Task: Predict Cleaning Counts
Read the script and predict the output before running it.
<?php
declare(strict_types=1);
function hasRequiredName(array $row): bool
{
return trim($row['name'] ?? '') !== '';
}
$rows = [
['name' => ' Ada ', 'email' => 'ada@example.com'],
['name' => ' ', 'email' => 'blank@example.com'],
['email' => 'missing-name@example.com'],
['name' => 'Grace', 'email' => 'grace@example.com'],
];
$cleaned = 0;
$skipped = 0;
foreach ($rows as $row) {
if (! hasRequiredName($row)) {
$skipped++;
continue;
}
$cleaned++;
}
echo 'Cleaned: ' . $cleaned . PHP_EOL;
echo 'Skipped: ' . $skipped . PHP_EOL;
// What does this print?
After predicting the output, explain why the row without a name key is skipped.
Show solution
<?php
declare(strict_types=1);
function hasRequiredName(array $row): bool
{
return trim($row['name'] ?? '') !== '';
}
$rows = [
['name' => ' Ada ', 'email' => 'ada@example.com'],
['name' => ' ', 'email' => 'blank@example.com'],
['email' => 'missing-name@example.com'],
['name' => 'Grace', 'email' => 'grace@example.com'],
];
$cleaned = 0;
$skipped = 0;
foreach ($rows as $row) {
if (! hasRequiredName($row)) {
$skipped++;
continue;
}
$cleaned++;
}
echo 'Cleaned: ' . $cleaned . PHP_EOL;
echo 'Skipped: ' . $skipped . PHP_EOL;
// Prints:
// Cleaned: 2
// Skipped: 2
The row with spaces is skipped because trimming leaves an empty string. The row without a name key is also skipped because $row['name'] ?? '' falls back to an empty string.
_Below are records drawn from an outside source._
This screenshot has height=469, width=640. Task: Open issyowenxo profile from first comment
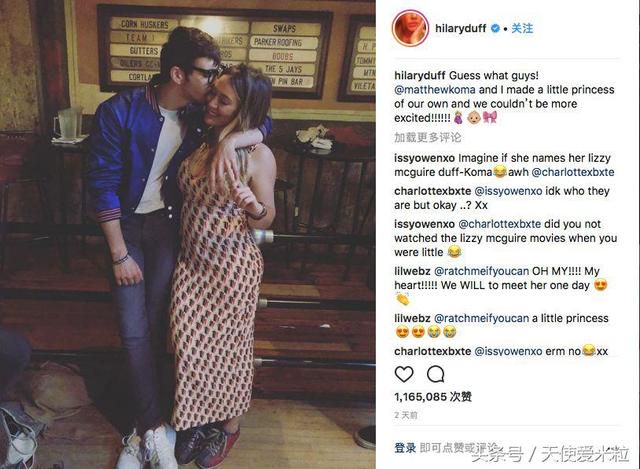tap(424, 158)
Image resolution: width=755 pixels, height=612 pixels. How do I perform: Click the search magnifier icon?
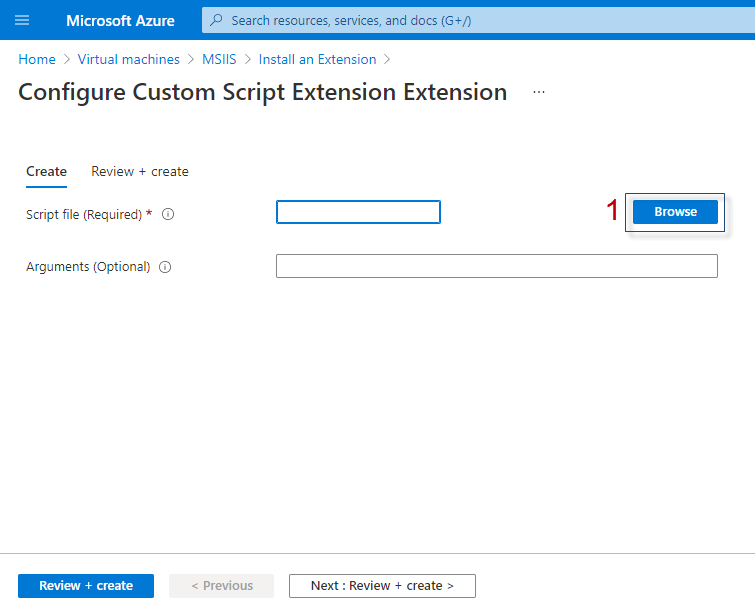click(x=217, y=20)
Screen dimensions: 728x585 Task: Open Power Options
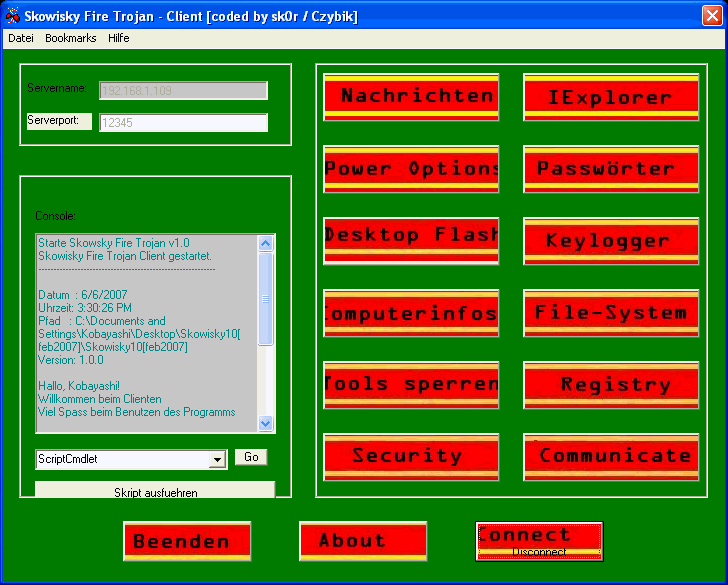click(410, 169)
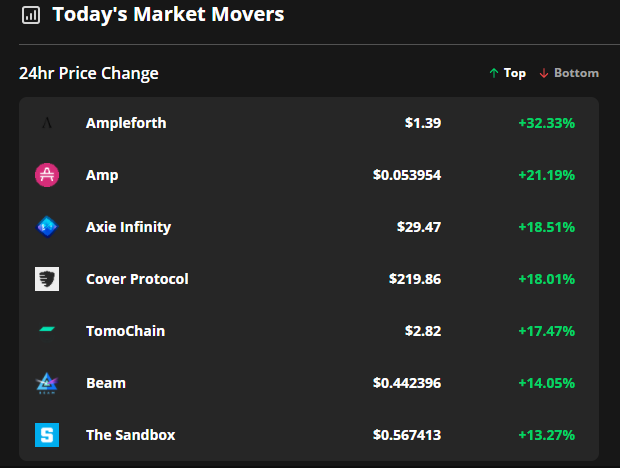Click the Ampleforth coin icon
This screenshot has width=620, height=468.
47,123
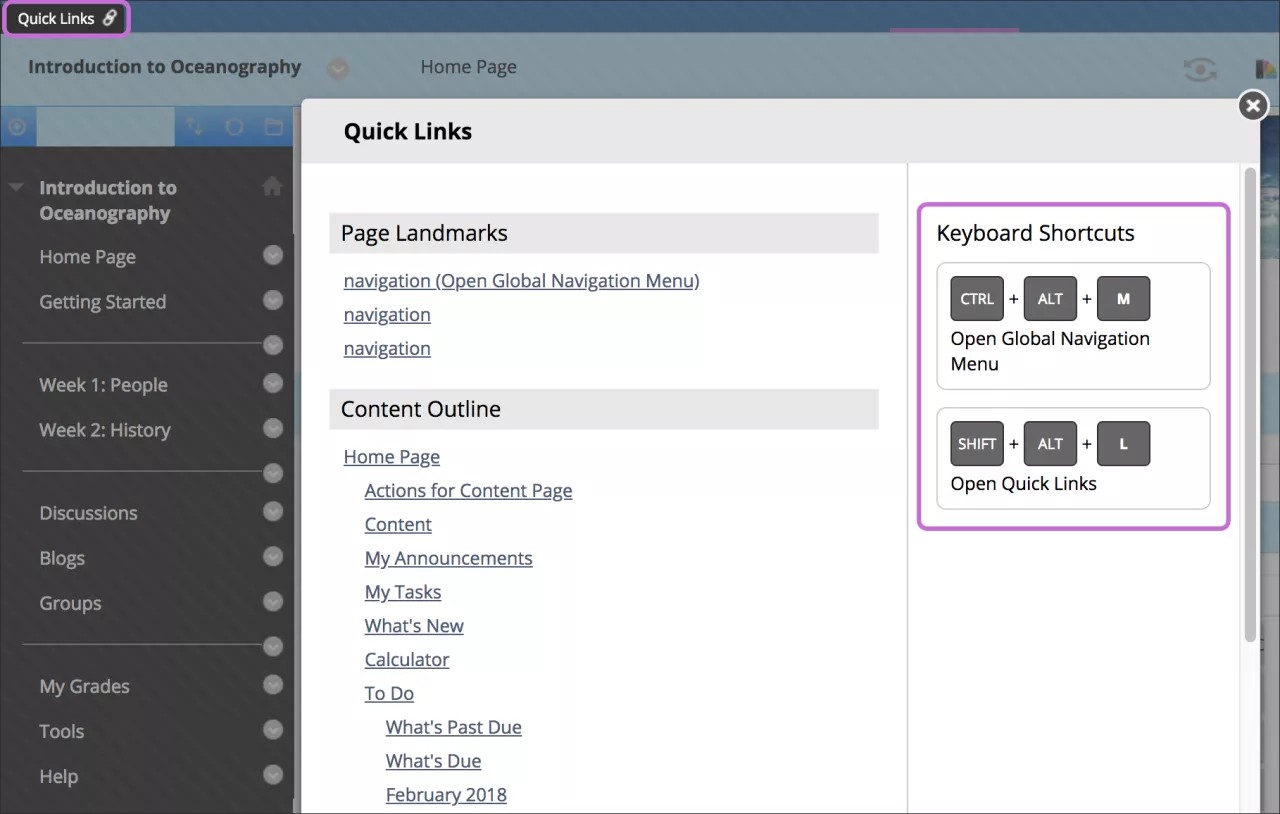Open the Introduction to Oceanography breadcrumb chevron

(337, 69)
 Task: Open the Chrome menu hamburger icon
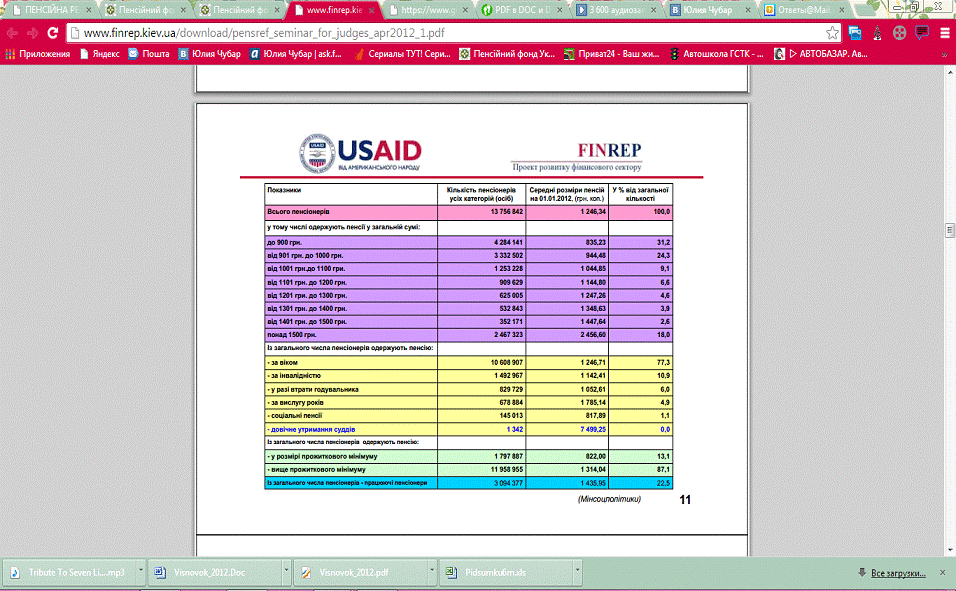(943, 33)
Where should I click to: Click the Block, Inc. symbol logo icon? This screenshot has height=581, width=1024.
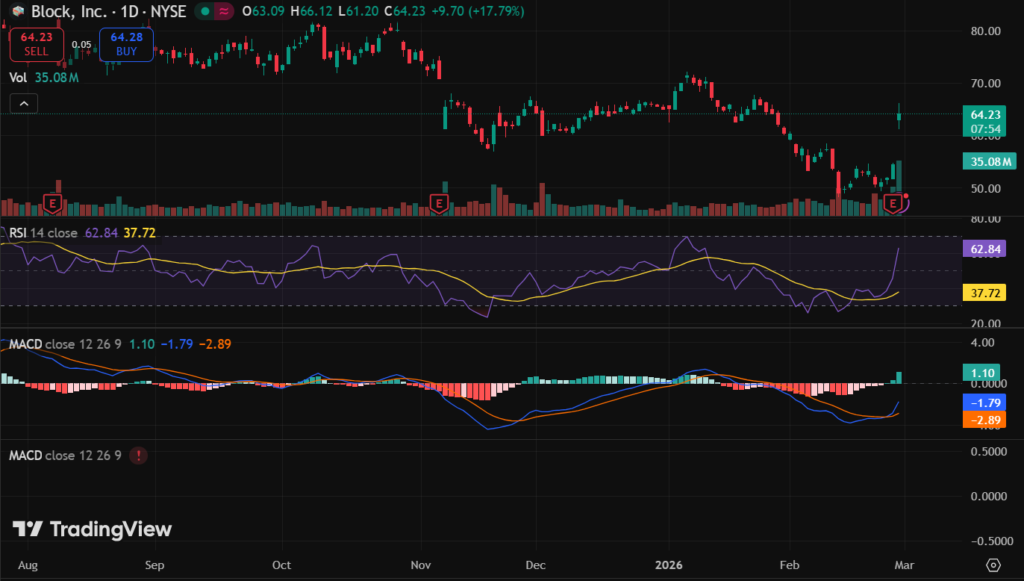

Task: Return Cleaned Name List
Write a cleanCustomerRows() function that returns a new list of cleaned customer rows.
Requirements
- Use
declare(strict_types=1);. - Trim and title-case each valid customer name.
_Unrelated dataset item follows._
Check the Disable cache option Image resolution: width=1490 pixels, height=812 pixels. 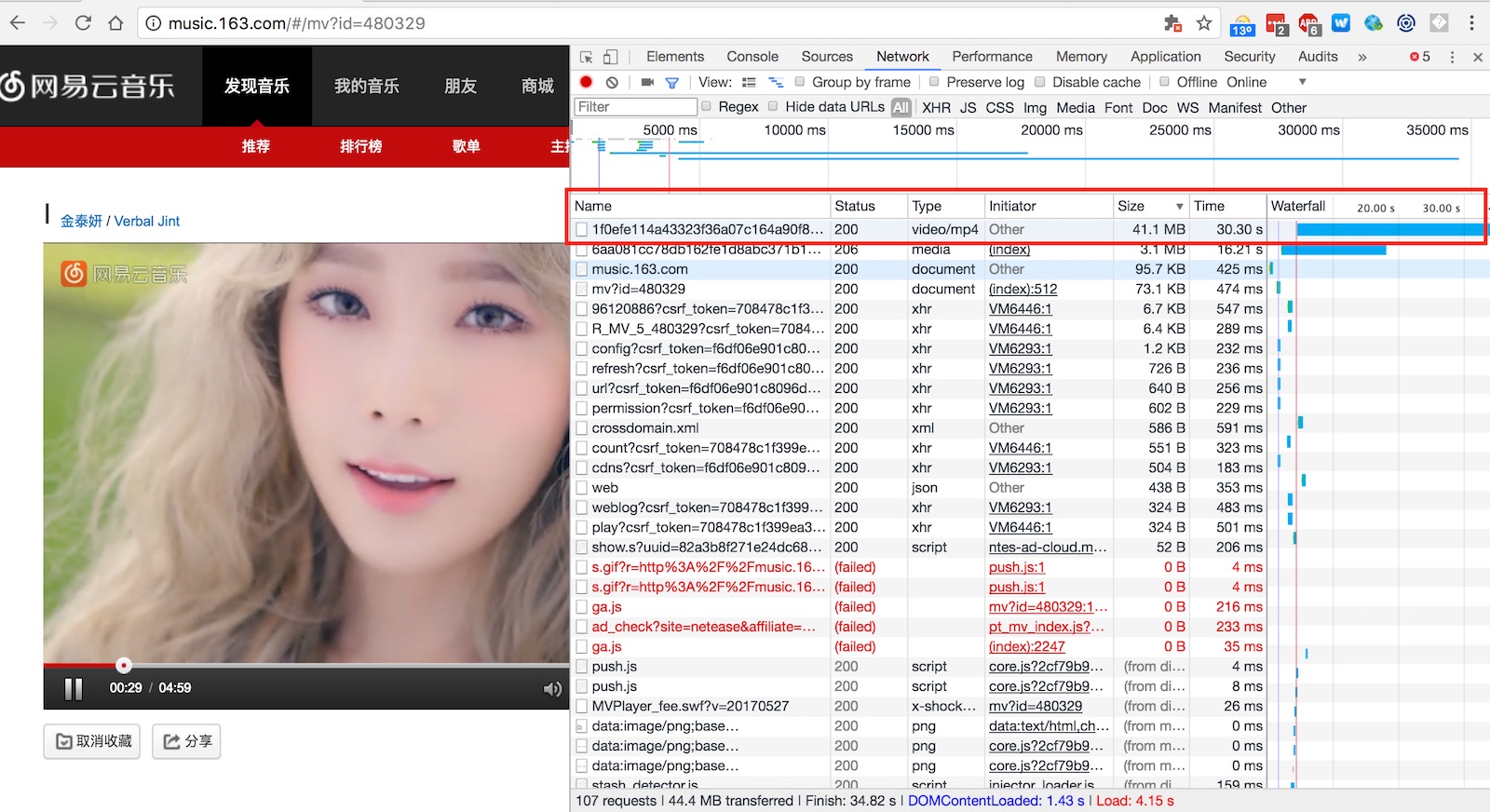coord(1040,82)
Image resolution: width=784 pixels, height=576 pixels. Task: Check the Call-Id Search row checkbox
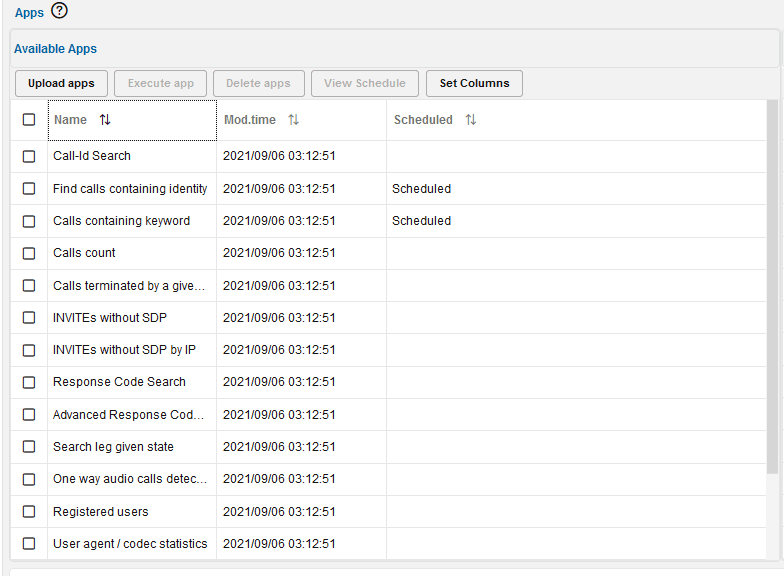(29, 156)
- Trim and lower-case each email address.
- Skip rows with an empty or missing name.
- Return the cleaned rows instead of printing inside the cleaning function.
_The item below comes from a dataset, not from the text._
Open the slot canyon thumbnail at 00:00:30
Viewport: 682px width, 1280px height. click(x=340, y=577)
- Print each cleaned customer after the function returns.
Use this data:
<?php
declare(strict_types=1);
$rows = [
['name' => ' ada lovelace ', 'email' => ' ADA@EXAMPLE.COM '],
['name' => ' ', 'email' => 'blank@example.com'],
['name' => 'grace HOPPER', 'email' => 'GRACE@EXAMPLE.COM'],
];
// Your output should be:
// Ada Lovelace <ada@example.com>
// Grace Hopper <grace@example.com>
Show solution
<?php
declare(strict_types=1);
function cleanName(string $name): string
{
return ucwords(strtolower(trim($name)));
}
function cleanEmail(string $email): string
{
return strtolower(trim($email));
}
function cleanCustomerRows(array $rows): array
{
$cleaned = [];
foreach ($rows as $row) {
if (trim($row['name'] ?? '') === '') {
continue;
}
$cleaned[] = [
'name' => cleanName($row['name']),
'email' => cleanEmail($row['email'] ?? ''),
];
}
return $cleaned;
}
$rows = [
['name' => ' ada lovelace ', 'email' => ' ADA@EXAMPLE.COM '],
['name' => ' ', 'email' => 'blank@example.com'],
['name' => 'grace HOPPER', 'email' => 'GRACE@EXAMPLE.COM'],
];
$customers = cleanCustomerRows($rows);
foreach ($customers as $customer) {
echo $customer['name'] . ' <' . $customer['email'] . '>' . PHP_EOL;
}
// Prints:
// Ada Lovelace <ada@example.com>
// Grace Hopper <grace@example.com>
cleanCustomerRows() returns data instead of printing it. That makes the function reusable in a CLI script, an import job, or a later test.